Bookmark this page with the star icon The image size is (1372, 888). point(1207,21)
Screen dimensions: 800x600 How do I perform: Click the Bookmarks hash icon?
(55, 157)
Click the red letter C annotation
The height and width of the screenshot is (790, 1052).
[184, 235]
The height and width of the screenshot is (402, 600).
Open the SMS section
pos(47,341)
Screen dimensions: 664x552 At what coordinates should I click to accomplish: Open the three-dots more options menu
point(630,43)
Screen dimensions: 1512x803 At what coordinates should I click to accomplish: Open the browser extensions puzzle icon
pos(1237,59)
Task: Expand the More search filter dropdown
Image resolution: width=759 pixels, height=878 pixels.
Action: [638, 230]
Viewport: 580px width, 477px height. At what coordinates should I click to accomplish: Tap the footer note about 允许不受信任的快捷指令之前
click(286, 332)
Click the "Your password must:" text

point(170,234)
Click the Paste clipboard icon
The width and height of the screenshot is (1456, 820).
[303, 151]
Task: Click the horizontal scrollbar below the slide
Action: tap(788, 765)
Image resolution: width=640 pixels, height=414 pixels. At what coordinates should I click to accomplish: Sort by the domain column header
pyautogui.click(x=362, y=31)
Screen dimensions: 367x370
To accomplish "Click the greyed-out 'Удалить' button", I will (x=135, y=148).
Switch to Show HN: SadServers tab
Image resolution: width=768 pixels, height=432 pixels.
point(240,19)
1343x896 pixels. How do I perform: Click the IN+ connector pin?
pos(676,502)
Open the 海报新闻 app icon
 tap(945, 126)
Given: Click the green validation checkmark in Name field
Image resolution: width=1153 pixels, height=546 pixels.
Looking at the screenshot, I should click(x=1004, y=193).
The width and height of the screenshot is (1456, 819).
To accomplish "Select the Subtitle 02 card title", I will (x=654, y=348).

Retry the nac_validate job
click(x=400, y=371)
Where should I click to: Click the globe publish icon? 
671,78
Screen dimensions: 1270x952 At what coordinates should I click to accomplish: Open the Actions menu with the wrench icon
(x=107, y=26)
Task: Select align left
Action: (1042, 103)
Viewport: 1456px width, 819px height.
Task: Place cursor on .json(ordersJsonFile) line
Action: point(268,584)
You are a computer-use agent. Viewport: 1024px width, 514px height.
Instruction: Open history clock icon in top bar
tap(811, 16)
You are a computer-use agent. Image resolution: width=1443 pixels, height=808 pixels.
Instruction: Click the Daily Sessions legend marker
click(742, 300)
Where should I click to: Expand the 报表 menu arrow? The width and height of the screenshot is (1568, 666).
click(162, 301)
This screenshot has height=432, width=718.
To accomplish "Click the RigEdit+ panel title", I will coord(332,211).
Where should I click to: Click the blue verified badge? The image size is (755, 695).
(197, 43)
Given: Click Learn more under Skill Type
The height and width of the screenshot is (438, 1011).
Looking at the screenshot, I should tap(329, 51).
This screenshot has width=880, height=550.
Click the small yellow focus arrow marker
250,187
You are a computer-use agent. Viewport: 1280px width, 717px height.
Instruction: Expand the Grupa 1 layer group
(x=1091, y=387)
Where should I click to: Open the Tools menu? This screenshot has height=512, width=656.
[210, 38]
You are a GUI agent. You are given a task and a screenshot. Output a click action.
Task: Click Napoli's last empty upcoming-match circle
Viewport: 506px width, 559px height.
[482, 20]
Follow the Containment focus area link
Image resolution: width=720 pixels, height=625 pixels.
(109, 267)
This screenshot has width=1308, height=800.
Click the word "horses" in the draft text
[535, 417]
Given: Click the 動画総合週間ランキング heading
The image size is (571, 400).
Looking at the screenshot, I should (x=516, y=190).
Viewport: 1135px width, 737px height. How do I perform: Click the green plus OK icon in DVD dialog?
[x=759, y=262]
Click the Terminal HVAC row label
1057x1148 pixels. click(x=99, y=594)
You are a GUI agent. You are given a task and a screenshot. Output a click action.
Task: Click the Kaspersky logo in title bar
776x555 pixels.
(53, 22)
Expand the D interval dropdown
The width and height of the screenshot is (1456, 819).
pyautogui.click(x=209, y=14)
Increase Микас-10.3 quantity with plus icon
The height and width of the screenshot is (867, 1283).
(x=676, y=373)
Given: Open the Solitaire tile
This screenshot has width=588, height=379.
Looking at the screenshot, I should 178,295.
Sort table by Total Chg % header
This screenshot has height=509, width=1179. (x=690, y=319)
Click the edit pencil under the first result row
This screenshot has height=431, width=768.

· · ·

Lay out the lines from the one containing "Click the Paste clipboard icon" through the one containing "Looking at the screenshot, I should click(x=1004, y=193).", inclusive, as a Markdown table with the columns No. and Text, where No. numbers each line and blank lines are omitted.

| No. | Text |
|---|---|
| 1 | Click the Paste clipboard icon |
| 2 | The width and height of the screenshot is (1456, 820). |
| 3 | [303, 151] |
| 4 | Task: Click the horizontal scrollbar below the slide |
| 5 | Action: tap(788, 765) |
| 6 | Image resolution: width=640 pixels, height=414 pixels. At what coordinates should I click to accomplish: Sort by the domain column header |
| 7 | pyautogui.click(x=362, y=31) |
| 8 | Screen dimensions: 367x370 |
| 9 | To accomplish "Click the greyed-out 'Удалить' button", I will (x=135, y=148). |
| 10 | Switch to Show HN: SadServers tab |
| 11 | Image resolution: width=768 pixels, height=432 pixels. |
| 12 | point(240,19) |
| 13 | 1343x896 pixels. How do I perform: Click the IN+ connector pin? |
| 14 | pos(676,502) |
| 15 | Open the 海报新闻 app icon |
| 16 |  tap(945, 126) |
| 17 | Given: Click the green validation checkmark in Name field |
| 18 | Image resolution: width=1153 pixels, height=546 pixels. |
| 19 | Looking at the screenshot, I should click(x=1004, y=193). |